TASK INPUTS
*****
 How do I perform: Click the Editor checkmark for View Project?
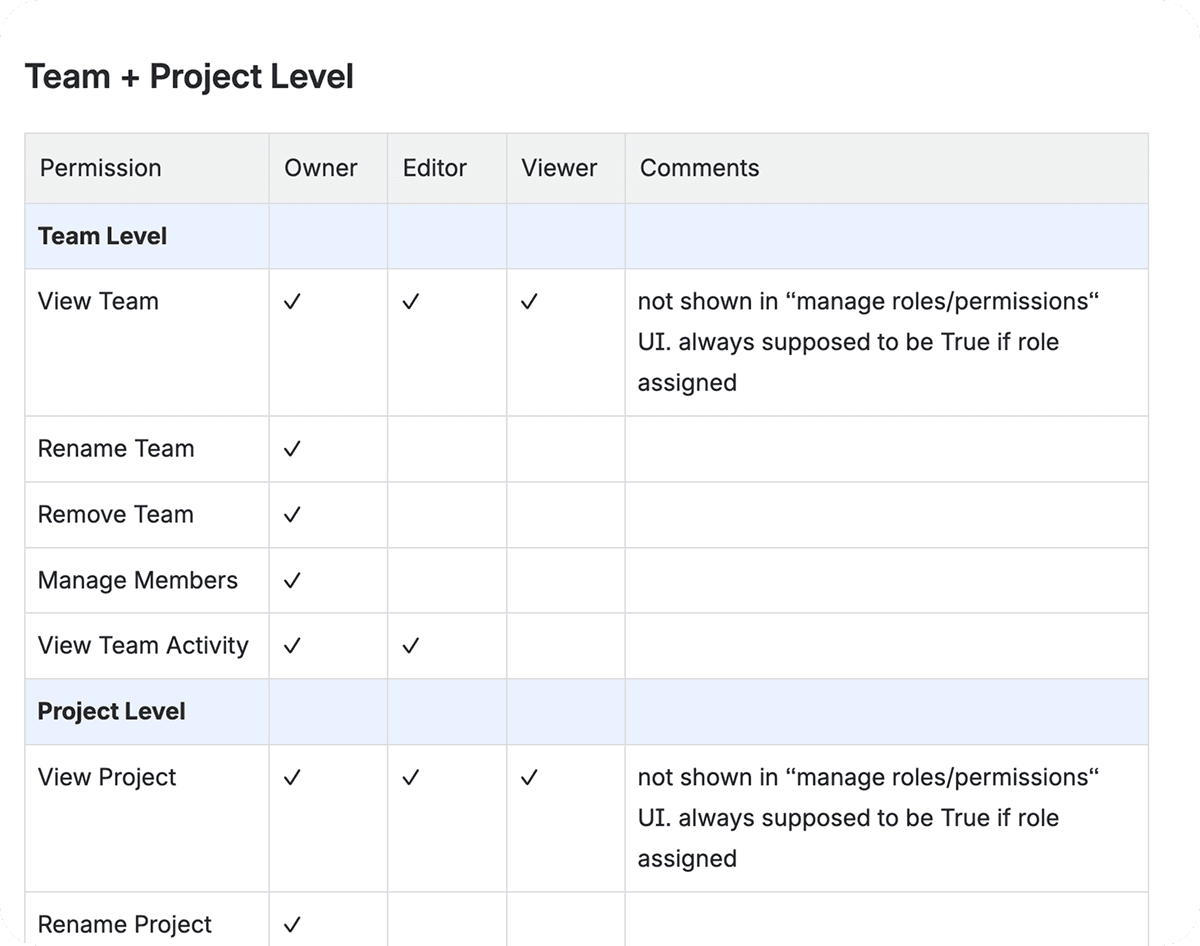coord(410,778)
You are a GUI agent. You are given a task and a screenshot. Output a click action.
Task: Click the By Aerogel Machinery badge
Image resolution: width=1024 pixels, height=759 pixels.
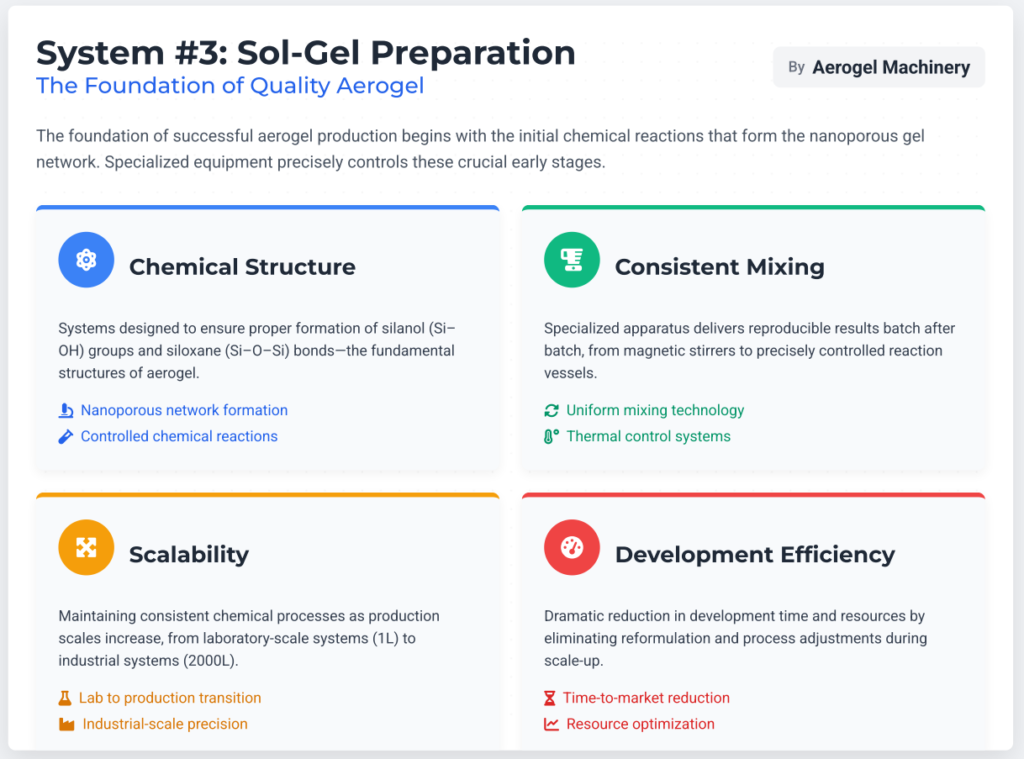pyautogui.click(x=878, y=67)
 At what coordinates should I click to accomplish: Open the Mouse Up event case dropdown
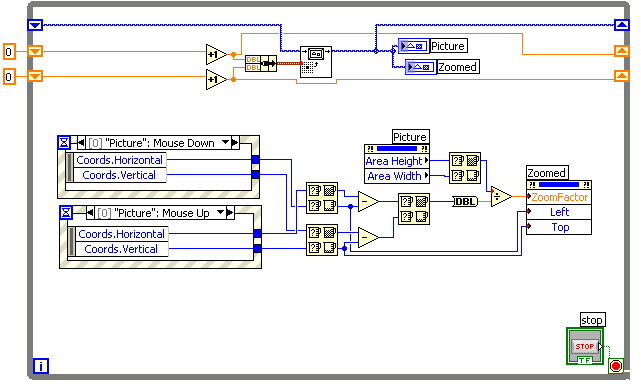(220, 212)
*****
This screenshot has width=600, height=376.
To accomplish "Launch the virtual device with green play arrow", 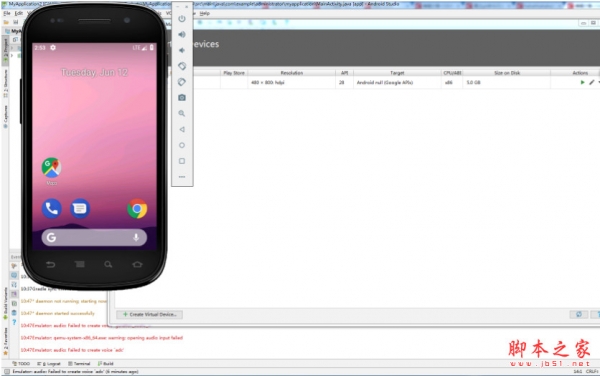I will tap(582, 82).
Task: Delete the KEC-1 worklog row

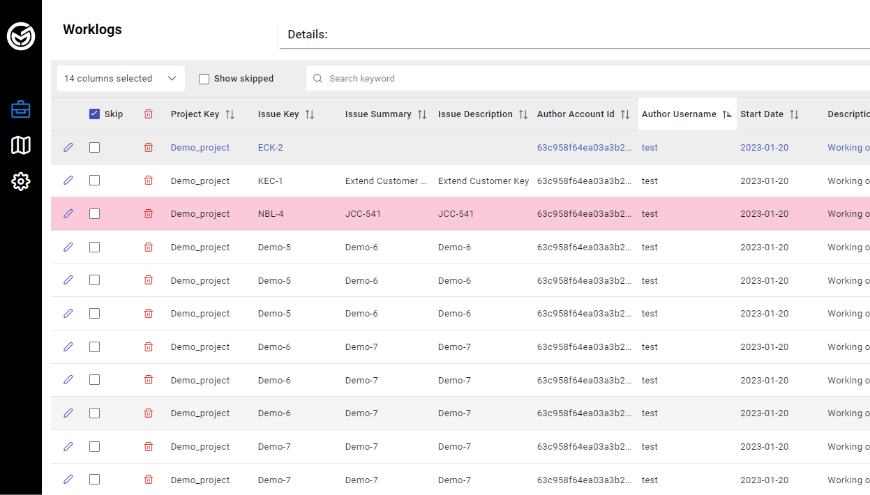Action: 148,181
*****
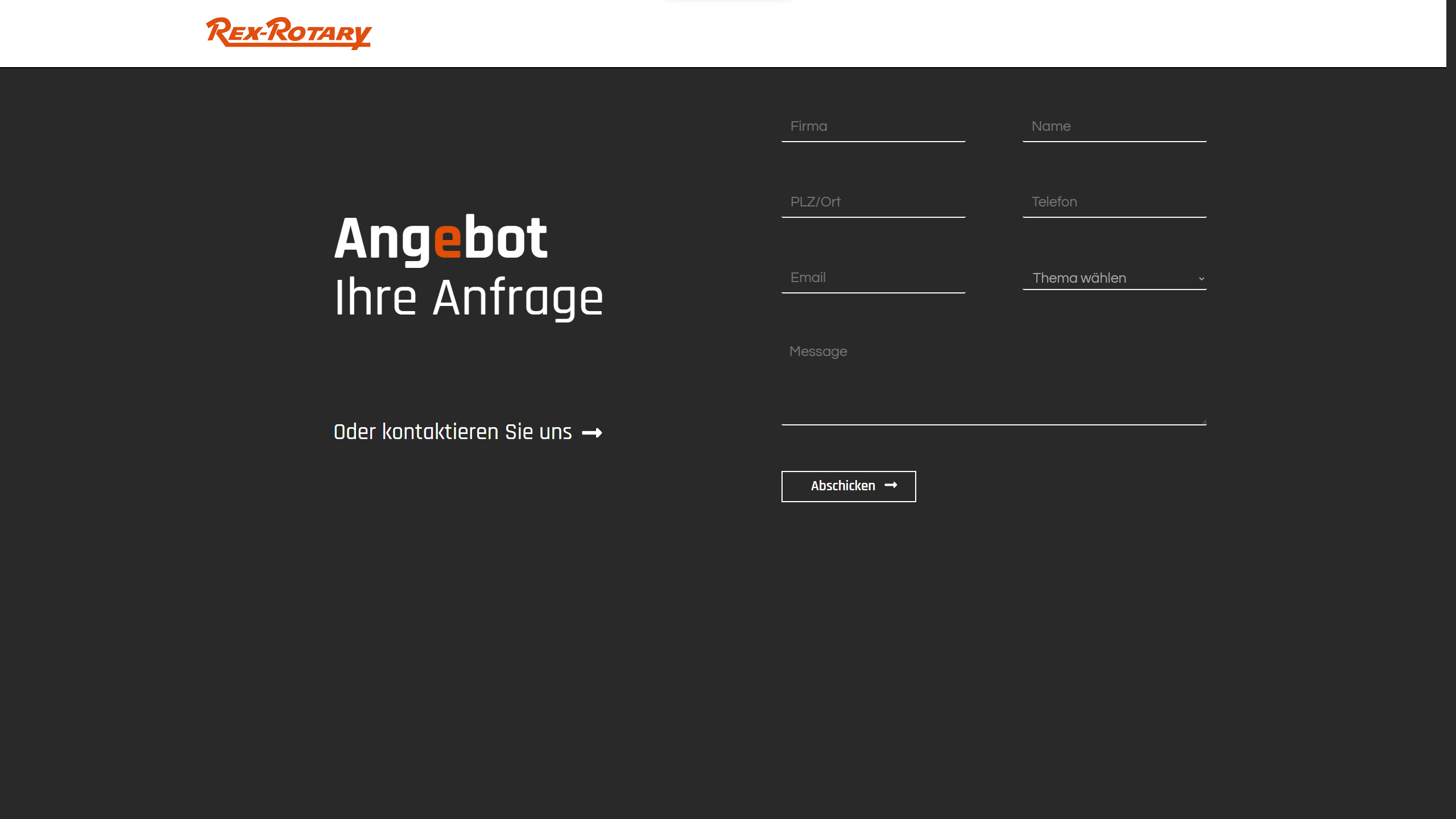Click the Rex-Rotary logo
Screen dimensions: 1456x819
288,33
*****
PROMPT
Please repeat the data from the line containing "How do I perform: Click" up to and including the line containing "pyautogui.click(x=878, y=67)", with the requests kept in and every coordinate in the answers offset by 136. Leave the pictures out of your answer.

RESPONSE TO THIS TASK
 How do I perform: Click the Editor checkmark for View Project?
coord(546,914)
You are a GUI agent. You are given a task and a screenshot. Output a click action.
Task: Click the By Aerogel Machinery badge
Image resolution: width=1024 pixels, height=759 pixels.
pyautogui.click(x=1014, y=203)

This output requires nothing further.